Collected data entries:
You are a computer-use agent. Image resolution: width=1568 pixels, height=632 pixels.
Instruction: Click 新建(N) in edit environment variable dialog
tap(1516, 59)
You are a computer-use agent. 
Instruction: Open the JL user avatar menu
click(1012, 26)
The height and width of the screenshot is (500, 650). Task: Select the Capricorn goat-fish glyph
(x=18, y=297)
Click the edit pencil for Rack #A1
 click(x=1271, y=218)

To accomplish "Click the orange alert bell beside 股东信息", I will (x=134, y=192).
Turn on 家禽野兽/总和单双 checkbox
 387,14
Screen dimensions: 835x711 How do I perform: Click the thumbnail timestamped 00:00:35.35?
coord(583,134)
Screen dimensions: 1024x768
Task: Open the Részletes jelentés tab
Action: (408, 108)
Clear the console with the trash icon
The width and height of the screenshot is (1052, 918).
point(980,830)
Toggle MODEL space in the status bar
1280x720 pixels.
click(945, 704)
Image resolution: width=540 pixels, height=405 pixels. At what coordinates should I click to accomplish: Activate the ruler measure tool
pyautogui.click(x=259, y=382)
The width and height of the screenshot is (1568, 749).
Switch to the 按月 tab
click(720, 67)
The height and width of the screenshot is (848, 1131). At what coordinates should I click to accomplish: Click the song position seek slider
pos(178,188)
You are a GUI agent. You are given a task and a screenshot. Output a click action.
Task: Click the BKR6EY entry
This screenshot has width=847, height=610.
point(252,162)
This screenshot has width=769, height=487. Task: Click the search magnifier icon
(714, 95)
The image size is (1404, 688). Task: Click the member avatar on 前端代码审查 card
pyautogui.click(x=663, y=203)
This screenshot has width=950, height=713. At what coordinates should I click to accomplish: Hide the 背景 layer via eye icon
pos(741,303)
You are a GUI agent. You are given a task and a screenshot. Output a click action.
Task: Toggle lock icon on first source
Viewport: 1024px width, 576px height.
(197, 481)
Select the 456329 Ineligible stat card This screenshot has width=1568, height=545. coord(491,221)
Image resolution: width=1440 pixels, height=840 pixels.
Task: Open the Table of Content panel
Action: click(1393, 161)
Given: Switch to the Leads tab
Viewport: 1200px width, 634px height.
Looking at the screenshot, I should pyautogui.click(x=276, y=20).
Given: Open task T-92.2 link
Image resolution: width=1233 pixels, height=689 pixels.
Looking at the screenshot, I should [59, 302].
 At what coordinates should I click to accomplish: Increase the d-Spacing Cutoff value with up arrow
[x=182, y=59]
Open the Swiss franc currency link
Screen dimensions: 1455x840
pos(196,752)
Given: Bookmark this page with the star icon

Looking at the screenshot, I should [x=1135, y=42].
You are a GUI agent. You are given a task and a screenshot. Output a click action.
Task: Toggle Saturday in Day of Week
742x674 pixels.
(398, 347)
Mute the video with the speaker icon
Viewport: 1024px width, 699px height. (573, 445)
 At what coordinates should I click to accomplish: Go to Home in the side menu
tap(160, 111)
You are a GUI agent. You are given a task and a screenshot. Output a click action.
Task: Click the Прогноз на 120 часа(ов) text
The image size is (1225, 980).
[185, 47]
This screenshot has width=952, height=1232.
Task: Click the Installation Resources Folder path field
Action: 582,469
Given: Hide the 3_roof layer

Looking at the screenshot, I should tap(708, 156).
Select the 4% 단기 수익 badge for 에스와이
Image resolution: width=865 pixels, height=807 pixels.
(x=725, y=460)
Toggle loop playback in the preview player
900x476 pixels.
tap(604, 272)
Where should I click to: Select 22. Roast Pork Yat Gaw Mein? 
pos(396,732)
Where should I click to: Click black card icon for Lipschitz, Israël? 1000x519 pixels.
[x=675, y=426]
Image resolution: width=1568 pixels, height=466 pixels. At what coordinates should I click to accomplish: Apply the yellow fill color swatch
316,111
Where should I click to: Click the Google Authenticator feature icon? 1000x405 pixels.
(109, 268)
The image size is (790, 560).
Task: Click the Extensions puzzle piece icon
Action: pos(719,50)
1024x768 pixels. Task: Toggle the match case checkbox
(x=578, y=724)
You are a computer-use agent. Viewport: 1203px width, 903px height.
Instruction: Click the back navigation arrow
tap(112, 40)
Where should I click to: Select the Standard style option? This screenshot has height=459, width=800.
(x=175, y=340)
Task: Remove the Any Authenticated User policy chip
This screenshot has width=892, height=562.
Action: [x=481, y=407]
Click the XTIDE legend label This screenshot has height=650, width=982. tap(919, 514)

> [What to produce] Return solely the count of lines in the data above in which the word "link" occurs.

> [Answer space] 2